RBA assistant governor for financial markets Christopher Kent told a conference in Sydney the program helped to lower financing costs for borrowers at a time of uncertainty.

The RBA estimates the yield, or interest rate, on governments bonds to which loans are priced against, was around 30 basis points lower than they would have otherwise been.

He told the KangaNews DCM Summit the program - otherwise known as quantitative easing or QE - was introduced in November 2020 at a time when the unemployment rate was close to seven per cent and inflation was very low.

By February 2022, the RBA board decided to end the program.

"Most importantly, there had been significant progress towards our goals, with the unemployment rate declining to 4.2 per cent and inflation rising in underlying terms to be close to the centre of the two to three per cent target range for the first time in seven years," Dr Kent said.
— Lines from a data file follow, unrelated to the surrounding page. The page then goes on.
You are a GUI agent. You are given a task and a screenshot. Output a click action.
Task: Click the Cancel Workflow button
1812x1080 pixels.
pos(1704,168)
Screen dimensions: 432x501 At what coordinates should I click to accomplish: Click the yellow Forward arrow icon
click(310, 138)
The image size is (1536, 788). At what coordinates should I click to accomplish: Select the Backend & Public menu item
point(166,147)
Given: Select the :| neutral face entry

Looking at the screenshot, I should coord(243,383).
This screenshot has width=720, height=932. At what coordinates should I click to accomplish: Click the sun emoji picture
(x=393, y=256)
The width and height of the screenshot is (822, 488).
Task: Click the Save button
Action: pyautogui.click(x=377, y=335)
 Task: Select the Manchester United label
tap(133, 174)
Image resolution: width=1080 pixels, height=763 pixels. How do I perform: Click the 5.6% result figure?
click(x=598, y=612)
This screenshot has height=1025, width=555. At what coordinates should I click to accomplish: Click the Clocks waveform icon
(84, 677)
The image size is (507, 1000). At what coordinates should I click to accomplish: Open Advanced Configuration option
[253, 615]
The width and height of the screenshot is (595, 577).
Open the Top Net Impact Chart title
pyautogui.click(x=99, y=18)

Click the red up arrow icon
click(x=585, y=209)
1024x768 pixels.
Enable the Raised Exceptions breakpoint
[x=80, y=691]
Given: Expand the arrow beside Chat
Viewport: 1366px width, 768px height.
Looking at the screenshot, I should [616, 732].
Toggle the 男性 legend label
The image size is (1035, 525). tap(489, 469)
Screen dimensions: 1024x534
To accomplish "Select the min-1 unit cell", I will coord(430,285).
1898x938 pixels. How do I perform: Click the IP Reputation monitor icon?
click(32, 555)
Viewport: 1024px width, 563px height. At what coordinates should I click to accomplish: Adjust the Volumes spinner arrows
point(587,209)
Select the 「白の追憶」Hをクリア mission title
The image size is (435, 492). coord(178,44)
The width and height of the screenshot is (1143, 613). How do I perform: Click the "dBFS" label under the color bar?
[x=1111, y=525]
At the May board meeting, where the cash rate was increased to 0.35 per cent 0.1 per cent, it also decided that rather than selling the bonds back on to the open market, it would hold them until maturity.

"We have now entered the phase known as quantitative tightening, or QT," Dr Kent said.

"By allowing our bond holdings to gradually diminish over time as they mature, the initial stimulatory effects of those holdings - namely, downward pressure on government bond yields and the Australian dollar exchange rate - will gradually unwind."

In total the RBA bought $224 billion of government bonds and $57 billion of state bonds in five to 10-year maturities.